# start of Input records

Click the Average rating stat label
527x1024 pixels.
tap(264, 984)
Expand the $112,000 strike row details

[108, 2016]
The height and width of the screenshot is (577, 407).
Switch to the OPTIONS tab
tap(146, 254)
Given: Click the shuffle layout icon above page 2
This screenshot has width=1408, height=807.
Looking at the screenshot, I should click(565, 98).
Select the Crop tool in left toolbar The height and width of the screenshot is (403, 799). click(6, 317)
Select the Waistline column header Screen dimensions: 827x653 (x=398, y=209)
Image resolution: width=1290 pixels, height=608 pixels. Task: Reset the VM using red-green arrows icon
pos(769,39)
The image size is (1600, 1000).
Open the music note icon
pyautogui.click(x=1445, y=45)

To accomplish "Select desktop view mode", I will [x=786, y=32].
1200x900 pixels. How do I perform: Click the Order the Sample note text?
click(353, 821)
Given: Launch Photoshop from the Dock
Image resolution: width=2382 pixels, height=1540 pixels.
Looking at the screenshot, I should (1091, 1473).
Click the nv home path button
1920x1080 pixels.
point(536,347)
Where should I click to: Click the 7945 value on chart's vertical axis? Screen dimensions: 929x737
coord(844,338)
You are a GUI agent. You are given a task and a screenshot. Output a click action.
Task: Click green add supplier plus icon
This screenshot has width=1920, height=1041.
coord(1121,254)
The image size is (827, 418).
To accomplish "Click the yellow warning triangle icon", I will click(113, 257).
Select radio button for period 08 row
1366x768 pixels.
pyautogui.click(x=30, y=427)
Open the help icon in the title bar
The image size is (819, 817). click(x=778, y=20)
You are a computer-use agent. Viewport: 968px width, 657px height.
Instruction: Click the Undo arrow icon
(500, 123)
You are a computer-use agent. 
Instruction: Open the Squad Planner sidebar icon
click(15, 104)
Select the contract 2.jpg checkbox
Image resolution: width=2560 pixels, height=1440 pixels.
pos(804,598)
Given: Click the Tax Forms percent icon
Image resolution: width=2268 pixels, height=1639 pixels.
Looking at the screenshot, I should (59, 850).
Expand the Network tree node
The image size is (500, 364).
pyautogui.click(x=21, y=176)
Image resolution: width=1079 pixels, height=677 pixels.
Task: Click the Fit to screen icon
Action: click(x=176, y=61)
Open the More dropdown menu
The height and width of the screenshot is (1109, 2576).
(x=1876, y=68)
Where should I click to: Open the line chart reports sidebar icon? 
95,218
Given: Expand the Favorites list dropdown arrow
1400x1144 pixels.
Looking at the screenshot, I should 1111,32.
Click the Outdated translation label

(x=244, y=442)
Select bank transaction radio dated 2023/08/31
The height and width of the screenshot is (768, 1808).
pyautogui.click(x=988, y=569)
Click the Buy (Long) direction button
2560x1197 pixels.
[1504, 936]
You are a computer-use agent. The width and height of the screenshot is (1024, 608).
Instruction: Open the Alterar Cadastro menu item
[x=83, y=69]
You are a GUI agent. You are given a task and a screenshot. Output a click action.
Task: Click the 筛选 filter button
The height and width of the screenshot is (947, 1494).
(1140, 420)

# end of Input records

Task: Rename "button" to "control" in the stretch of lines from the one containing "Click the Buy (Long) direction button" through the last line, and give back only those lines with nothing else altered.

Response to the task:
Click the Buy (Long) direction control
2560x1197 pixels.
[1504, 936]
You are a computer-use agent. The width and height of the screenshot is (1024, 608).
Instruction: Open the Alterar Cadastro menu item
[x=83, y=69]
You are a GUI agent. You are given a task and a screenshot. Output a click action.
Task: Click the 筛选 filter control
The height and width of the screenshot is (947, 1494).
(1140, 420)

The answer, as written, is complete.